Я остановилась у экспозиции, где была представ-лена история движения суфражисток.
Надо сказать, я часто пыталась представить себе, как должны были мужчины, которые держали в руках все нити жизни зависящих от них женщин, как должны они были реагировать на требования изменить столетиями установленный порядок. (В смысле апофеоза этого порядка нет ничего лучше, чем «Укрощение строптивой». Петруччио, главный герой пьесы, морит жену голодом, заставляет ее совершить длительный переход пешком, на ее глазах рвет платья и достигает успеха. Обращаясь к зрителям, она произносит страстный шекспировский монолог о покорности мужу и вечной благодарности ему за заботу.) Чисто психологически, требования суфражисток, наверное, выглядели для мужчин так, как если бы сегодня подростки 10–12 лет пожелали избирательных прав. Или йоркширский терьер пролаял бы манифест о контроле над личной собственностью.
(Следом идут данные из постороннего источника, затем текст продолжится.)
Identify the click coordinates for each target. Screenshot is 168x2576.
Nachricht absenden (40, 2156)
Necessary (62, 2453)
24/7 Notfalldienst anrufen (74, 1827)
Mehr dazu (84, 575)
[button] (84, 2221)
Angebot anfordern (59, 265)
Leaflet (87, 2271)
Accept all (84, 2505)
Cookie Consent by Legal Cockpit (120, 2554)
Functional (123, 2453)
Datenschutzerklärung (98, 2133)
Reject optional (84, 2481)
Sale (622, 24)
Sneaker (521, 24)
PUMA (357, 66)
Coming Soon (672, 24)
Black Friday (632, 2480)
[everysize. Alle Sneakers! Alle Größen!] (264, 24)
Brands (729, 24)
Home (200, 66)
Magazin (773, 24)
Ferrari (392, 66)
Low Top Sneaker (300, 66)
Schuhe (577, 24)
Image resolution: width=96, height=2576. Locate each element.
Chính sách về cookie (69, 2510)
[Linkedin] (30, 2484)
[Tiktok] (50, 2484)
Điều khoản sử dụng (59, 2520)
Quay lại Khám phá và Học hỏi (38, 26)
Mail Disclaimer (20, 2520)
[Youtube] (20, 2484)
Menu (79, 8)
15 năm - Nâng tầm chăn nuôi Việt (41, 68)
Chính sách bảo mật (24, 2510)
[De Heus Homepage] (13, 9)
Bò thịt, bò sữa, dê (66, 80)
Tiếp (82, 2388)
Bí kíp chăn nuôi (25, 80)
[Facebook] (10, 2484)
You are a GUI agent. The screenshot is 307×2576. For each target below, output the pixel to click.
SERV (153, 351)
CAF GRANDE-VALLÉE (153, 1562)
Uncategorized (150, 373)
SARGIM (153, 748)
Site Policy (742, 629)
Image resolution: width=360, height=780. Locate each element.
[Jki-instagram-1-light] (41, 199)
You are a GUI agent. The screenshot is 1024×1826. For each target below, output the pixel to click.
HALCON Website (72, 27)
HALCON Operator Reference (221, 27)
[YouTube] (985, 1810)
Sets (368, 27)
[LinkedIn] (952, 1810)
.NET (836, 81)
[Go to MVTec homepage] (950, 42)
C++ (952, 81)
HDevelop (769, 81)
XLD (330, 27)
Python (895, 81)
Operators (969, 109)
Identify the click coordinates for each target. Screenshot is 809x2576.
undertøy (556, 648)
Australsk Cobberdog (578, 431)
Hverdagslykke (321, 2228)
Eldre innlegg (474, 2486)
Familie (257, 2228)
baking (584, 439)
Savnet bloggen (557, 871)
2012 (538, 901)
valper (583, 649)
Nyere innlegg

Да, неизвестно, кому пришлось труднее – тетенькам, которые цепями приковывали себя к решетке Парламента, или дяденькам, у которых с ног на голову переворачивался мир.
Фотографии «Марша в бальных платьях» – это они наряжались, чтобы доказать, что правом голоса интересуются вовсе не только уродины и неряхи. Страшные чугунные инструменты, которые использовали, чтобы насильно кормить голодающих в тюрьме суфражисток. На витрине под стеклом лежали рядом прокламации и чулки, шляпки и первые женские журналы, кружевные платья и молотки, которыми они разбивали окна.
Билль о правах женщин приняли незаметно, когда Первая мировая война уравняла всех, не спросив никого и не помиловав.
– Ты интересуешься историей женского движения? – Это незаметно подошла и встала рядом со мной Сара с вязаной сумкой через плечо.
Признаюсь, я никогда не интересуюсь «движениями», но много читала о женщинах, которым пришлось переламывать неприязнь в собственной семье и оскорбления на улицах, и это еще полбеды, – неверие в свои силы и отсутствие опыта в самых простых практических делах.
Лица на фотографиях – смелые, красивые, умные.
– Знаешь, Сара, – ответила я, – мы должны быть им благодарны.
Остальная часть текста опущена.